Dealing with Time

Strategies for encoding and explaining time to a computer.

Introduction

When we analyse sound with computers, capturing how things change through time is of critical concern. For humans, listening is an incredibly complex process that bundles many physiological and psychological elements into a relatively passive and automatic process. We can identify different perceptual features of sound simultaneously, understand intentions behind its production, trace musical elements that evolve and come to interpretations that connect different listening experiences together. Computer’s have no such understanding of sound and by comparison are really quite stupid when you compare them to what a human can do. However, computers are especially good at quantitative listening, and generating numbers that may or may not faithfully express the perceptual characteristics of sound. You might be thinking, “Hey! You just described an audio descriptor”, and you would be right. This set of learn articles is going to reflect on the tension between human and machine listening and how that affects the way we encode musical representation, specifically time in data using audio descriptors and other forms of data.

Time, Evolution and Data

Sound evolving and being experienced through time is an inescapable facet of how we listen to and interpret it. Think about all the different ways that a sound may or may not vary and how this contributes so strongly to its nature, ability to elicit different responses as a listener. One neat entry point is to start to describe sound with curves and shapes. If you wanted to dive into a more theoretical approach to this way of thinking, then you might want to read about Temporal Semiotic Units.

Click the play button and listen to the sound. The green line moving up and down over time maps onto the changes in amplitude or loudness.

We could also describe other aspects like pitch, here described by the blue line.

The combination of many different curves that trace perceptual elements of a sound over time might culminate in a more holistic understanding of a sound. This is still quite simple, but imagine the amplitude and pitch moving together as a kind of multivariate audio descriptor. Let’s imagine amplitude and pitch moving together now with the green and blue lines depicting amplitude and pitch respectively.

These simple models of sound are simple, but are valid representations of how different perceptual features change and evolve over time. These “shapes” could be the basis of some kind of analysis or maybe those shapes are intrinsically useful structures that could be used for mapping or some other musical application. However, when we listen we don’t really think in such a straightforward and uniform way. We combine, layer and meld together multiple shapes simultaneously over different time scales, looking at small changes in the moment at the same time as considering the grander scheme of things. If we listened to the same oscillating pattern for 20 minutes, would we consider the variation of pitch or amplitude to really be a meaningful change anymore? Considering these aspects starts to unpick the issue of encoding the evolving nature of sound into data. How much time is enough to be meaningful? Is all time equal in every musical and machine listening scenario? How do bits of time relate to other bits of time?

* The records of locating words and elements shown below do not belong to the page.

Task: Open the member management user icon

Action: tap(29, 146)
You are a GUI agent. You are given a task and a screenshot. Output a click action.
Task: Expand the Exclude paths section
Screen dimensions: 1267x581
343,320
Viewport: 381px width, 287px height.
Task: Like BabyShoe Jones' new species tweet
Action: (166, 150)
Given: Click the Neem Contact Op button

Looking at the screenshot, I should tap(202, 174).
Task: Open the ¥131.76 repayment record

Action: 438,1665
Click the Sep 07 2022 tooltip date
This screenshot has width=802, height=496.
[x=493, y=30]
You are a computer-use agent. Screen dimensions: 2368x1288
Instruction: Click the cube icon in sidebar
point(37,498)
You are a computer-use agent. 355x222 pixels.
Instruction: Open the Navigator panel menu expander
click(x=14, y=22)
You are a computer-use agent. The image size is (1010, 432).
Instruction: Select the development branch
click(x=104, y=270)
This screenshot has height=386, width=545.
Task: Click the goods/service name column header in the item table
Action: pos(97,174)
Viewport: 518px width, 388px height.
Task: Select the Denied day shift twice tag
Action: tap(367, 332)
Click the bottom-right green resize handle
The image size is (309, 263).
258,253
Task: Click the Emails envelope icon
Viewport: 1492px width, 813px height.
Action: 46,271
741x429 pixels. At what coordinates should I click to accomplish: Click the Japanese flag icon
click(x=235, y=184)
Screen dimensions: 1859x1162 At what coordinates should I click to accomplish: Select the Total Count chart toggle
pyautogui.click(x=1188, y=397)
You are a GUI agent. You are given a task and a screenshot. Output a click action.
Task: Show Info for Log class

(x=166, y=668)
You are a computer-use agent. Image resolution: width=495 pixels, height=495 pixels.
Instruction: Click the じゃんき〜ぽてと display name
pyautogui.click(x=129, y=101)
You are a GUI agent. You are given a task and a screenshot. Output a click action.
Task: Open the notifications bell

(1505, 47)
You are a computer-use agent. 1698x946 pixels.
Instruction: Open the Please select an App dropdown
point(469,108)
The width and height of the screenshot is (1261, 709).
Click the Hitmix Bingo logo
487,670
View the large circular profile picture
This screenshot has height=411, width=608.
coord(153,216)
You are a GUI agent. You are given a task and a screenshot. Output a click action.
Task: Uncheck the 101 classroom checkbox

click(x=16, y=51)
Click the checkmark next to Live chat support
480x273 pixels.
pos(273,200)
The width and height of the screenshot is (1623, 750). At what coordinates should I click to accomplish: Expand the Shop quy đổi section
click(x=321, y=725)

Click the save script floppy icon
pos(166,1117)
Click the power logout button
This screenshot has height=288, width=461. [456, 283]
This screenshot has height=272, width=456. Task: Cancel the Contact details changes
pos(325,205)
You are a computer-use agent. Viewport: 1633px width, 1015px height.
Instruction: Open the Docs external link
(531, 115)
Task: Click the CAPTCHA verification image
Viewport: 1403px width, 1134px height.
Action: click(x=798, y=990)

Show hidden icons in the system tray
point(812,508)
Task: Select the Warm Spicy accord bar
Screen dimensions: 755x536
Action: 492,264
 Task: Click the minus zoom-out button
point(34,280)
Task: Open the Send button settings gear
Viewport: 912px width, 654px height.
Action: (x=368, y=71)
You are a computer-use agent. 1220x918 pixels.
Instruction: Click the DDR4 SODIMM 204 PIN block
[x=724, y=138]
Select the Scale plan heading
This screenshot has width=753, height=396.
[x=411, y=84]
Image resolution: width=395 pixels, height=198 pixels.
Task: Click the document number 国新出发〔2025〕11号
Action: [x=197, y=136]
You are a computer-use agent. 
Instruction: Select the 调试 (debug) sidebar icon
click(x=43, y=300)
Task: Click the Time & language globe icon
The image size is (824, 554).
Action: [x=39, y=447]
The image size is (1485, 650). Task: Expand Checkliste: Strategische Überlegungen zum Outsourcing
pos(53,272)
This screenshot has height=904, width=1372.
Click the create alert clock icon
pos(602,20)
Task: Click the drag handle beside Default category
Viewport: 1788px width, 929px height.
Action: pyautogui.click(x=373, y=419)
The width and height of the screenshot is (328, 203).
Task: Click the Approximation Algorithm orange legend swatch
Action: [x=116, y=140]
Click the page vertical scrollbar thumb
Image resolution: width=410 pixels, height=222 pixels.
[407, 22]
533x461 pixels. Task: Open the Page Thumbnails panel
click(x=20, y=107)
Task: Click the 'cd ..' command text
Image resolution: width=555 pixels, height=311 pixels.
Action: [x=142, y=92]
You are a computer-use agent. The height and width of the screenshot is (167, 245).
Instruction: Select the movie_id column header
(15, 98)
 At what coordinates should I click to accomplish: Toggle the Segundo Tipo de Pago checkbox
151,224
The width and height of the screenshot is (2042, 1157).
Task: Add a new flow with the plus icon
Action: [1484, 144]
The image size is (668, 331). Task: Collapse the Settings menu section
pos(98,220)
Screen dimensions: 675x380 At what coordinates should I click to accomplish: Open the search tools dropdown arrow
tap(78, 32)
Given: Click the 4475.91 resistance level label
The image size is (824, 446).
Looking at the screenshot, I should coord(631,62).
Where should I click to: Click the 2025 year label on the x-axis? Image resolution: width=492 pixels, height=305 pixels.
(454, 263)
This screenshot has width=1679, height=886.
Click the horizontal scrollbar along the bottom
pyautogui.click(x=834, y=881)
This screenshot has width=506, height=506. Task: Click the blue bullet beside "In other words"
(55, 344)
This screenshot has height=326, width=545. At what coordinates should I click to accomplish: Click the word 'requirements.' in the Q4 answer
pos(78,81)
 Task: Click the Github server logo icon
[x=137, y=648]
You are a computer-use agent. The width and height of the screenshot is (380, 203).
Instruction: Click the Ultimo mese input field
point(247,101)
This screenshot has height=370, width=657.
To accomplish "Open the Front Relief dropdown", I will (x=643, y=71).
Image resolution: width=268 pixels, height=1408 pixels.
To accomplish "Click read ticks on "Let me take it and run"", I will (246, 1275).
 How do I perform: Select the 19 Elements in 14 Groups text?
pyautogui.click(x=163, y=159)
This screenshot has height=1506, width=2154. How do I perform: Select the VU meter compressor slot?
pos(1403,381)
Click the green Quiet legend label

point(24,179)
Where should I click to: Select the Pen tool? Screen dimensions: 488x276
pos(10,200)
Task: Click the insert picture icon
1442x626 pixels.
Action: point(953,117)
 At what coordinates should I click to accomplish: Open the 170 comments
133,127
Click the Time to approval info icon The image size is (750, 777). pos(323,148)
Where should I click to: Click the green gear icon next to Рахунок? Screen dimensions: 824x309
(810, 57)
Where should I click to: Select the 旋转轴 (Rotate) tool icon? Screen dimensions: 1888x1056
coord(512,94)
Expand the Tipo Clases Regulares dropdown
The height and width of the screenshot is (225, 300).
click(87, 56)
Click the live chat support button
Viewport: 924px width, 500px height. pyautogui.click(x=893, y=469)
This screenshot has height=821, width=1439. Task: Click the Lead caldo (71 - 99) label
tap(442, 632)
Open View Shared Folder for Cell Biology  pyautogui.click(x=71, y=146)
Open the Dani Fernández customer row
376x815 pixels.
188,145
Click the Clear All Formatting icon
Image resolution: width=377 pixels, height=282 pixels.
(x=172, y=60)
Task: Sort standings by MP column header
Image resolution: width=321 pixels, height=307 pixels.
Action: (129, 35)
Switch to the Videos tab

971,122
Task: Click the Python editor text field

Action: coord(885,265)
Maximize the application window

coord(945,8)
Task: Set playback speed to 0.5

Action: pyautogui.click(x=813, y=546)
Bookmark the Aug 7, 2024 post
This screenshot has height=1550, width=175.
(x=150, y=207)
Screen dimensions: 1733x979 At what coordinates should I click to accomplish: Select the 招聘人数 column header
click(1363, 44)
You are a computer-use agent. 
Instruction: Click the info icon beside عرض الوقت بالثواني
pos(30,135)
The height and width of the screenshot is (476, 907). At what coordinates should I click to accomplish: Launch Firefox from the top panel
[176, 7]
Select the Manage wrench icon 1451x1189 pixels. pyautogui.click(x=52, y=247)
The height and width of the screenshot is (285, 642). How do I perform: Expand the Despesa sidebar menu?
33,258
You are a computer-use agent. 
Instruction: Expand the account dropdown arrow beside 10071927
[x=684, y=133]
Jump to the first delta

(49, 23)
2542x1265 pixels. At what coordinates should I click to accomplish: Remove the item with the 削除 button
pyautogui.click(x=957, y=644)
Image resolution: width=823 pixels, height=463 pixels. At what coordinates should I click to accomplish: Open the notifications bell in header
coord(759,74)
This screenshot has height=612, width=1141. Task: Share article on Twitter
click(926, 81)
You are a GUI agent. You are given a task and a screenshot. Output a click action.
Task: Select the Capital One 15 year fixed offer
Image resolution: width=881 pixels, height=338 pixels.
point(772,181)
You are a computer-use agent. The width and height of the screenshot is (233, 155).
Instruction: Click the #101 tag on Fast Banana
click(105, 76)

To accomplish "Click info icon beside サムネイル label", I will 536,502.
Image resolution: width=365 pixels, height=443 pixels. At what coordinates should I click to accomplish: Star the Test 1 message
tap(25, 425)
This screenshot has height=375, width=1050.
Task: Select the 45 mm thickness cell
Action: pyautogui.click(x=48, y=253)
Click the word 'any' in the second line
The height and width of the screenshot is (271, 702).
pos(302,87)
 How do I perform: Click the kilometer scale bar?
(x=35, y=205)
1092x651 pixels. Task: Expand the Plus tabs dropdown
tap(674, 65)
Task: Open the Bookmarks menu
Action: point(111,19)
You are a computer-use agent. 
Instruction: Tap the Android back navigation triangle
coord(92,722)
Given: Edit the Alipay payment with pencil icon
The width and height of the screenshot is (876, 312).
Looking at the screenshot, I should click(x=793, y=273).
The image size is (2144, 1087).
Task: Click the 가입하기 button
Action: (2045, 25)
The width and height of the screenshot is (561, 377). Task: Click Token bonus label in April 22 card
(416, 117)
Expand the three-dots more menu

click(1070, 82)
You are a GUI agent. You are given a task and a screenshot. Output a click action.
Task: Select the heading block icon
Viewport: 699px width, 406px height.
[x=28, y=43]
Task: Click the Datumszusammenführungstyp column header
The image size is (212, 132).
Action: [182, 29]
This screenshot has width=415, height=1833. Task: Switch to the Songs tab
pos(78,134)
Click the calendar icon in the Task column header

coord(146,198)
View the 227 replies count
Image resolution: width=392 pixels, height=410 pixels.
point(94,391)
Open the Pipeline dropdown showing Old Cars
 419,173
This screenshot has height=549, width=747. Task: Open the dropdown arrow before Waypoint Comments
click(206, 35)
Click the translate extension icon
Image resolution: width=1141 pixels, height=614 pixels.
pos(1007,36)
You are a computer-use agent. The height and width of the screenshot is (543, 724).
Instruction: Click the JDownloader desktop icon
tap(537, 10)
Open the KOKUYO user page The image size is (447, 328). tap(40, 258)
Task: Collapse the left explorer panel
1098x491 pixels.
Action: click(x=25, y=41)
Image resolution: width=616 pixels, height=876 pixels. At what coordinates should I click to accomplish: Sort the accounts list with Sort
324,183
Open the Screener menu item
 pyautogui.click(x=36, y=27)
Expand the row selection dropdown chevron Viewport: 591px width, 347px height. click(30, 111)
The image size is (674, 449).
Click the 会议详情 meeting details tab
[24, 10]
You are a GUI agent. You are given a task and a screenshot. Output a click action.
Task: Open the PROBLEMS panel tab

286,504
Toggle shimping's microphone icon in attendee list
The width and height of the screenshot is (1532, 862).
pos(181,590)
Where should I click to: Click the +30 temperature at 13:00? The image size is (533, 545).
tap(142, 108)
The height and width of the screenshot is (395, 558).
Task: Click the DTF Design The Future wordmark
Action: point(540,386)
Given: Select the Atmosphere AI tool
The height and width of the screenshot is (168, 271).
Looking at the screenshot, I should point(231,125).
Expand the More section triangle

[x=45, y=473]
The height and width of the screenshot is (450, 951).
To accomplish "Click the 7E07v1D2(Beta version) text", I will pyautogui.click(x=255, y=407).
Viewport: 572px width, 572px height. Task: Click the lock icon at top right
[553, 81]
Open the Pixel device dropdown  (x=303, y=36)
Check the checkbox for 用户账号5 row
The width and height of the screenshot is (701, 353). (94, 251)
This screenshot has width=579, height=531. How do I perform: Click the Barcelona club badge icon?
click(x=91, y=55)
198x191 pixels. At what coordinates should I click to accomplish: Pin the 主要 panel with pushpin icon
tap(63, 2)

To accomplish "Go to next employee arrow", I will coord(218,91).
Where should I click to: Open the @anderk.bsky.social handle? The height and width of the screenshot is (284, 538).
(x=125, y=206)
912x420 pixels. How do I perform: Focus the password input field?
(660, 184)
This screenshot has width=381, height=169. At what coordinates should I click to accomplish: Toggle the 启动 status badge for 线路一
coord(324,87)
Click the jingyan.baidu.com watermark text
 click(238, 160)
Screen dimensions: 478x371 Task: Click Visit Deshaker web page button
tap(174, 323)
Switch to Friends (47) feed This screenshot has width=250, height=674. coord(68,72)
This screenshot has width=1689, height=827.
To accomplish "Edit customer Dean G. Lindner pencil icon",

This question emerges in several different places, especially in our own tutorials and ultimately we think it is important to recognise that machine listening is context specific. For example, the classification with a neural network tutorial deals with time in a straightforward and effective way. A representation of different timbres is constructed by capturing and storing several examples of very brief moments in time using the MFCC descriptor. This analysis procedure is designed with somewhat static sounds in mind, where the variation of those MFCC values will be relatively stable and won’t evolve too rapidly. The neural network that learns from this data is also quite clever. In theory, with enough examples and sufficient training the network can be good at differentiating timbres with just these instantaneous snapshots of sound data provided to it. For example though, if you wanted to explicitly have the same neural network classify sounds based on the evolution of timbre, you would probably want to explore a different method of capturing the temporal features of those sounds, rather than just looking at singular spectral frames of analysis.

As another example, the 2D Corpus Explorer tutorial operates on a set of basic assumptions about how time might be encoded into data. Like the classification tutorial, it uses MFCC data alongside statistical derivatives to try and encode the evolving spectral structures of short sound samples. This approach is actually quite prone to producing noisy and nonsensical data so we slap another algorithm on after that called UMAP, and hope that it can unfurl some structure from that mess of data it’s given. The idea is that after UMAP has analysed and compressed the data it was given, a new set of fewer numbers will emerge that have some kind of statistical relevance and were able to introspect on the time varying aspects of the sounds encoded in those statistical derivatives. This approach, and the classification tutorial’s approach are of course entirely validated by their success in musical practice. They are by no means perfect approaches to encoding time and we are not looking for exact answers here, rather, they are functional patches based on a context-specific musical application.

This is really just the start of thinking about time and we hope that you delve into it more through a series of Learn Articles that we think might provoke you to consider how you represent time through data, and how the evolution of sound can be captured and encoded into workflows with the FluCoMa toolkit.